Simulated Annealing Based Parameter Optimization for Friction Stir Welding of Dissimilar Aluminum Alloys

Abstract

Friction Stir Welding (FSW) is one of the latest solid state joining techniques being extensively used for joining many similar and dissimilar material combinations for structurally demanding applications and the results are promising. The weld qualities of the FSW joints depend on the process parameters used. Aluminum alloys AA2024 and AA7075 find applications in aircraft industries and pose challenges when joined using conventional fusion welding techniques.
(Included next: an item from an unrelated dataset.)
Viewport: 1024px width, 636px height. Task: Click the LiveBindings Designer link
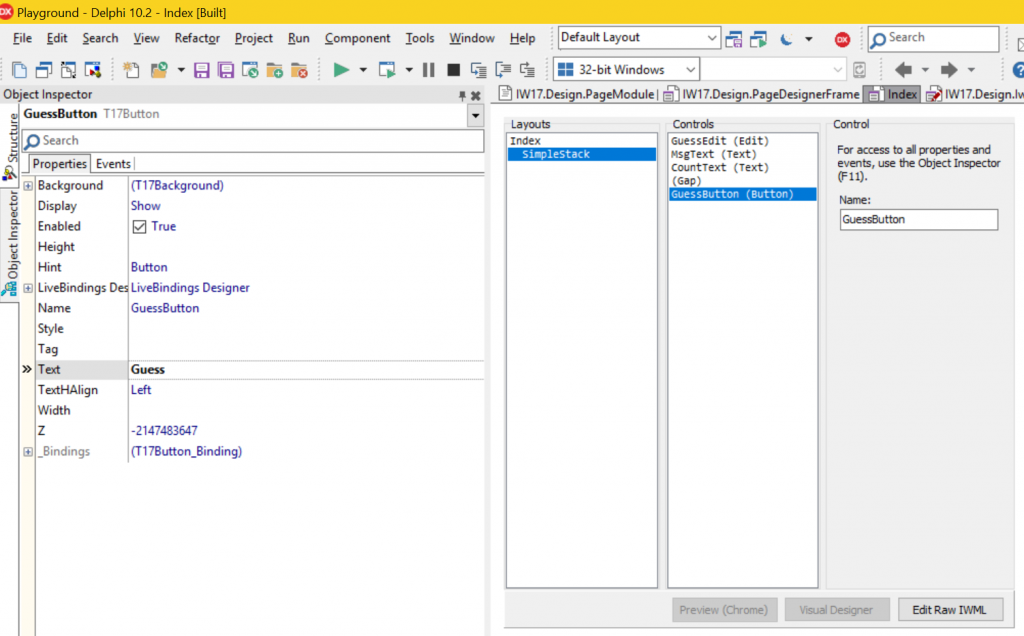click(x=190, y=287)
In this study, friction stir welding of dissimilar aluminum alloys AA2024-AA7075 is performed at different tool rotation speeds (TRS) and welding speeds (WS) as per central composite design with three factors and three-levels for each factor (face centred). Response surface methodology is used a mathematical model for predicting the tensile strength of the resulting joints was developed. The model is used to study the effect of the TRS and WS on the strength of the joints. The tensile strength of the joints is found to be affected by both the TRS and WS. Simulated Annealing is used to optimize the TRS and WS for maximizing the tensile strength of the joints. Optimum values of the TRS and WS are found to be 1087.6rpm and 14.12mm/min respectively. The maximum tensile strength of the joints is predicted to be 271.084MPa when these parameters are used.